Quando sua majestade desencarnar, irá em um único caixão. Será levado por um único carro para uma única cova. Aos milhões serão apenas as bactérias que se alegrarão com seus depojos.
E o que acontecerá depois? Bem, para sabermos, voltemos ao Evangelho: "Ao viajante que chega a uma estalagem, se ele pode pagar é dado um bom alojamento; ao que pode menos, é dado um pior; e ao que nada tem, é deixado ao relento. Assim acontece com o homem, quando chega ao mundo dos Espíritos: sua posição depende de suas posses, com a diferença de que não pode pagar em ouro".
Esse penoso instante o faz lamentar ter tido tanto, quando rico, e não ter sabido converter suas moedas ao câmbio divino. Esse momento amargo, essa inversão brusca de bilionário para mendigo, tira-lhe o chão dos pés e nada mais resta fazer senão adaptar-se às condições miseráveis as quais se condenou. Se na Terra o ouro fascina, no céu ele faz cina, a depender de como é usado.

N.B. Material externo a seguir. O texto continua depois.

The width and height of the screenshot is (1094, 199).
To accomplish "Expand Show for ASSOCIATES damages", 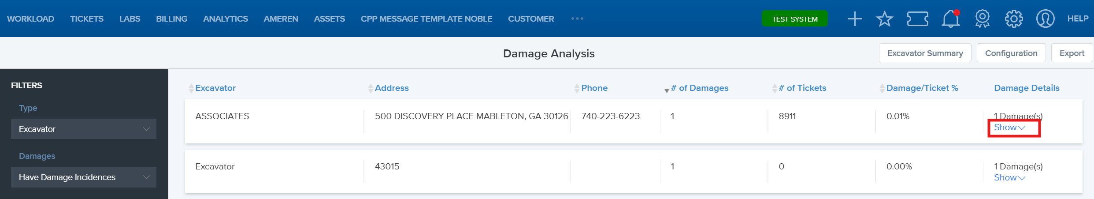I will point(1009,128).
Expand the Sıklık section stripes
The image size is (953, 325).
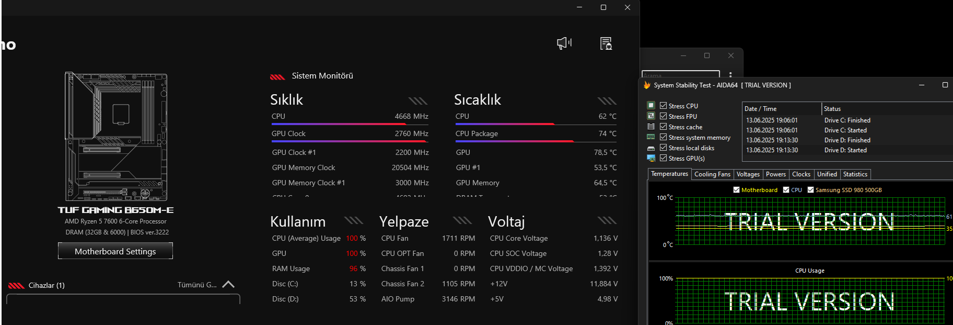(417, 101)
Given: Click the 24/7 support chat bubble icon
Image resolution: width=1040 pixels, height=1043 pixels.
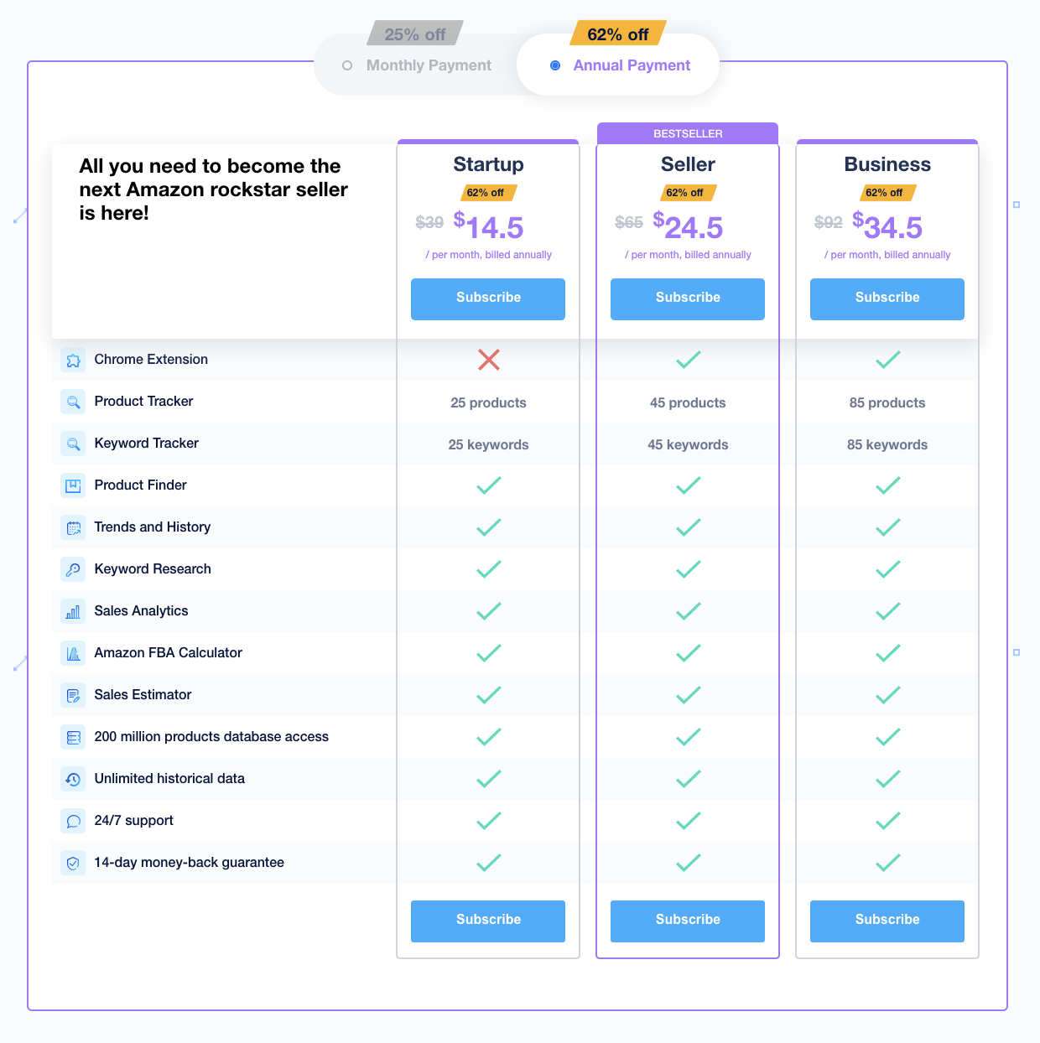Looking at the screenshot, I should (73, 821).
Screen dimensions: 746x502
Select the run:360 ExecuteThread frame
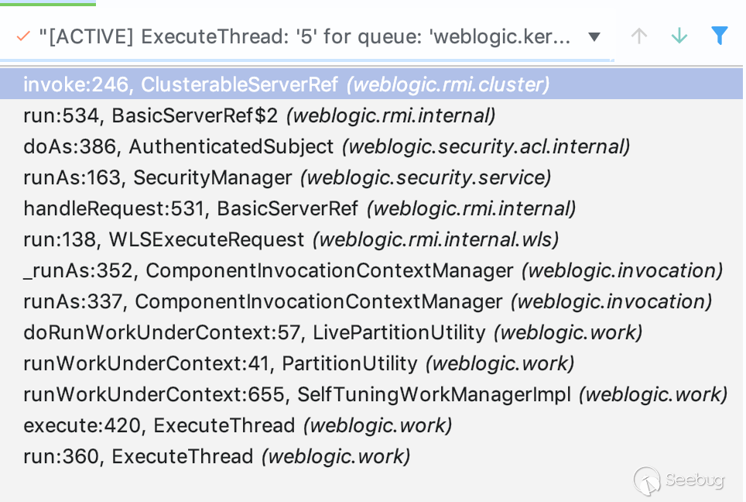pos(217,456)
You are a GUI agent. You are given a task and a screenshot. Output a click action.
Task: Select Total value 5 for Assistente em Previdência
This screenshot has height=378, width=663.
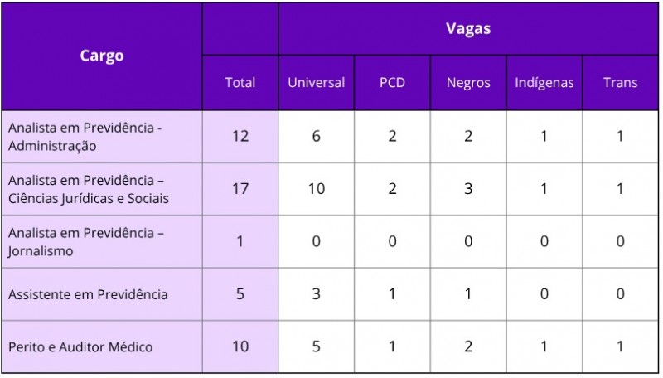pos(240,294)
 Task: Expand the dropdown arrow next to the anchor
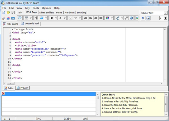(122, 18)
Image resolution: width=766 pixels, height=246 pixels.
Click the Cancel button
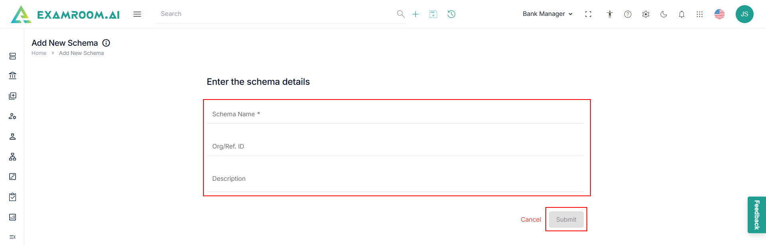pyautogui.click(x=531, y=220)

A única passagem evangélica em que Jesus foi visto com uma moeda na mão, refere-se a ocasião em que Ele indagava à multidão de quem era a efígie nela esculpida. Lembrando o desapego dos bens terrenos que caracterizou Jesus, não estou endossando a pobreza, a miséria nem a mendicância. Mas, apelando ao bom-senso para que cada um viva com o necessário evitando que o seu supérfluo fomente a miséria de outros.
Vivamos modestamente para morrermos honradamente. O ouro para reluzir precisa da luz que o toque. Busquemos antes a luz, pois sem ela nenhum brilho iluminará nossas vidas, nem antes nem depois da morte.
(Do Livro "Espiritismo e Justiça Social" - Luiz Gonzaga Pinheiro).